__EXCERPT TO READ__:
It is believed that chickens originated in the Indus Valley of India, and India has both game type and domestic type chickens. The naked neck trait, however, originated in southeast Asia (most probably Malaysia). India has been trading with Asia for millennia so it is possible that naked neck game hens were brought to India by these traders. The Bay of Bengal (where naked neck types predominate) was also one of the stopping-off points of the spice trade, and it is possible that Asiatic Naked Neck gamefowl were brought there by ships of the Dutch East Indies company in the 17th century as their first stop-off point after Malaysia on the route back to Europe.
Whatever the origin, naked neck gamefowl bred with the local domestic chicken breeds and the naked neck trait entered the local population. These chickens, following many generations of natural and human generation were the progenitors of modern desi chickens and the naked neck breed.
Types: Bantam, Largefowl
Varieties (Single Comb): Color varies amongst each individual.

__THINGS TO DO__:
[1] According to the excerpt on naked neck chickens, why might ships of the Dutch East Indies company have brought Asiatic Naked Neck gamefowl to the Bay of Bengal? Answer in one to three sentences.
[2] Take the excerpt on naked neck chickens further, continuing on from its last sentence.
The lines after this sentence are not needed.

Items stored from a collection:
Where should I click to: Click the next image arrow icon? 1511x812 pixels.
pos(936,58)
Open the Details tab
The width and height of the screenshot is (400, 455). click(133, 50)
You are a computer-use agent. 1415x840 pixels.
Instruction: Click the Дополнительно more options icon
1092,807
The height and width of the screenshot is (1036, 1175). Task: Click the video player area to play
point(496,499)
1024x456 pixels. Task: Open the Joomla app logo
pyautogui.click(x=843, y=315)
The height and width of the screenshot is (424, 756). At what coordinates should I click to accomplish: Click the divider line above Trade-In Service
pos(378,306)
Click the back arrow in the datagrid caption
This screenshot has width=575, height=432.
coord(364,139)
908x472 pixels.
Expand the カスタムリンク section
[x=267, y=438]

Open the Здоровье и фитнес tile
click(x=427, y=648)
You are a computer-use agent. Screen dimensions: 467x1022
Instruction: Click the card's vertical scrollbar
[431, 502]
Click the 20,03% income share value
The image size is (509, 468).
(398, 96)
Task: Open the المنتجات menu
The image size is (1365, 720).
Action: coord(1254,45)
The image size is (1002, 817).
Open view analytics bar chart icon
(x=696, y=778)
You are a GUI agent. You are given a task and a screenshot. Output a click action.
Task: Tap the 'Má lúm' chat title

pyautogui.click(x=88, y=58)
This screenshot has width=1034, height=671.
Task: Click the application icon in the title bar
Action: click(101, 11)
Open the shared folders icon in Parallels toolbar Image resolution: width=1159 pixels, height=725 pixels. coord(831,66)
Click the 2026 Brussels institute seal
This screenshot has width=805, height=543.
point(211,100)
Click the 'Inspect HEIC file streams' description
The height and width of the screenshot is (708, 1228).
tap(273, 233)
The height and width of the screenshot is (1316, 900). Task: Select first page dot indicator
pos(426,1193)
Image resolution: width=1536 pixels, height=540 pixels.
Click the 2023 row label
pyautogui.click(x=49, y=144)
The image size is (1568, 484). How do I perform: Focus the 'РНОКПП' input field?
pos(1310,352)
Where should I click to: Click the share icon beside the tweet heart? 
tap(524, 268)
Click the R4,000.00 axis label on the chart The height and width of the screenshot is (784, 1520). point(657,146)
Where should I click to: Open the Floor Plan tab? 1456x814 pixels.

__TASK-BY-TASK RESULTS__:
[1] The Bay of Bengal was one of the stopping-off points of the spice trade. It was the ships' first stop after Malaysia on the route back to Europe, and Malaysia is the most probable origin of the naked neck trait.

[2]
Uses: Eggs, Meat
Weight: 2 - 3 lbs
Personality: The Desi Naked Neck is raised as a semi-wild bird. Yet, it will quickly become used to humans and rather tame if frequently handled.
Preferred climate: Warm
Handles confinement: Yes
Egg production: Poor (1/week)
Egg color: Brown
Egg size: Small
What else you should know:
Desi naked necks are heat tolerant and require less feed than other chickens, but they mature late, with the average age when they lay their first eggs being 234 days. They retain the laying pattern of the ancestral gamefowl antecedents, producing about 55 eggs per year, divided into three clutches under traditional scavenging management practices. When farmed more intensively, egg production can double.